Samira, toujours au top niveau

Il y a une trentaine d’années, AbdelHalim Hafed a prédit que cette fillette marocaine deviendra un jour une star. Depuis, la petite fillette a grandi. Elle a fait du chemin pour s’installer à la plus haute marche de la chanson maghrébine, arabe et mondiale. Ce jeudi, Samira Bensaïd devait recevoir des mains du Prince Albert le prestigieux «Monaco Music Awards» pour son album «Youm wara youm». Ces prix récompensent les albums aux plus fortes ventes. Le vidéo-clip de cette chanson, réalisé en duo avec une autre grande vedette du raï, Cheb Mami, lui a valu le prix de la meilleure chanteuse arabe pour l’année 2002.

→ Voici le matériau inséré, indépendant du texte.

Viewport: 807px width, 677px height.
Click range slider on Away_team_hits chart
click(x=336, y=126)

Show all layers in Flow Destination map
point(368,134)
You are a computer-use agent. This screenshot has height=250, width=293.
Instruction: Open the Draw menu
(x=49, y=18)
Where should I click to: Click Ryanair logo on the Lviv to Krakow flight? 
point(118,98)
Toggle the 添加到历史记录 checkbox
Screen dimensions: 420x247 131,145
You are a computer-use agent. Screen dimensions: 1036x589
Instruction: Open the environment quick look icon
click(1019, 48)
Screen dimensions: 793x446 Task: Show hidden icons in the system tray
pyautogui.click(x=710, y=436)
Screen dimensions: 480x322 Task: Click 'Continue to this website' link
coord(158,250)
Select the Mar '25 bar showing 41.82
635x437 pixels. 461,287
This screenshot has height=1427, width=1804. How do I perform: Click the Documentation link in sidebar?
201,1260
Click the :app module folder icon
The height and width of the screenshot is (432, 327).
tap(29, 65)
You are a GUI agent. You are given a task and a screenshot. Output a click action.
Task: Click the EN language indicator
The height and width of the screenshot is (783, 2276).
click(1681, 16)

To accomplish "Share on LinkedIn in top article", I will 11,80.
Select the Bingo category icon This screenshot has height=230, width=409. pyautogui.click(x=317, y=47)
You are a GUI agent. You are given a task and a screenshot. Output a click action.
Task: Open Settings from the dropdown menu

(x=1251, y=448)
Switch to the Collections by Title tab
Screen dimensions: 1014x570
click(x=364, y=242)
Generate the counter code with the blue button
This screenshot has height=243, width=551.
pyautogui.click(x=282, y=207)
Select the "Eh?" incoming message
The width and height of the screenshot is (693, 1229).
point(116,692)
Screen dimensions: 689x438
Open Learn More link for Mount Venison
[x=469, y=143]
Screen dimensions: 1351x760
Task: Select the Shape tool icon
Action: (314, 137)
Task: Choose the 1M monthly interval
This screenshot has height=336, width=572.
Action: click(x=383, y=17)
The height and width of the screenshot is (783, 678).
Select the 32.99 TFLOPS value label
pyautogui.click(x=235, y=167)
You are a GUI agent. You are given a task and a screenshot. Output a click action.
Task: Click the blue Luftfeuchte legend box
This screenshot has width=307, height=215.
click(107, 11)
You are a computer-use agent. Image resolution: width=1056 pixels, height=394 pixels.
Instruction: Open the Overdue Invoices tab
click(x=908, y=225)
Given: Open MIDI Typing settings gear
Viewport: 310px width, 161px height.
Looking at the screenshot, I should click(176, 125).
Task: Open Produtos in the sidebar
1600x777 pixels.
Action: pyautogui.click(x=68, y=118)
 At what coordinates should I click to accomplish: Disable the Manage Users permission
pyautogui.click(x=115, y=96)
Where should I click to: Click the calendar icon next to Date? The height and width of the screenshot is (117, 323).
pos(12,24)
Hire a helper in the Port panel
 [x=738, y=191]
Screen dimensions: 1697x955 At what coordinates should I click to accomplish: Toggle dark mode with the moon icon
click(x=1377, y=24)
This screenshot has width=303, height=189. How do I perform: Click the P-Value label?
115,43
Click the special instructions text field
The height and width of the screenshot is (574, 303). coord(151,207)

La clé de ce succès: sa quête de renouveau et d’originalité. Une quête qu’elle essaye de traduire à travers tous ses albums. Originale depuis qu’elle a débuté dans la célèbre émission «Mawahib» au début des années soixante-dix, la jeune voix venue directement du quartier Takadoum à Rabat a épaté. Sûre d’elle-même, elle a impressionné tous ceux qui l’ont vue sur scène.
Un bourgeon de star qui a éclos par la suite pour signer l’une des plus époustouflantes carrières dans le monde de la chanson arabe. Ses premières chansons au Maroc avaient pour titres «Waâdi», «Fayetli Sheftek» ou encore «Bitakat hob».
Des premiers pas prometteurs qui lui ont ouvert la porte de la célébrité. Aux ambitions sans limites, Samira Bensaïd est partie au Caire où elle a fait des rencontres qui ont changé complètement sa vie. Baligh Hamdi, Mohammed Abdelwahab, Mohamed El Mougi, ainsi que Faïza Ahmad et son mari Mohamed Soltan ont cru en son talent. Même si ses premières chansons n’ont pas été de grands succès, elles ont permis à Samira d’esquisser ses premières marques dans le monde de la musique orientale. Le répertoire de la jeune marocaine s’enrichissait de jour en jour et pourtant, le tube explosif que présageait son talent n’arrivait pas. C’est Baligh Hamdi qui l’a finalement propulsée aux devants de la scène musicale arabe par sa merveilleuse chanson «Aallemnah El Hob», présentée dans le cadre du Festival des Nuits de la télévision au Caire en 1983. Elle n’a cessé depuis d’accumuler les succès en embrasant les hit parades. Samira Bensaïd était désormais super star.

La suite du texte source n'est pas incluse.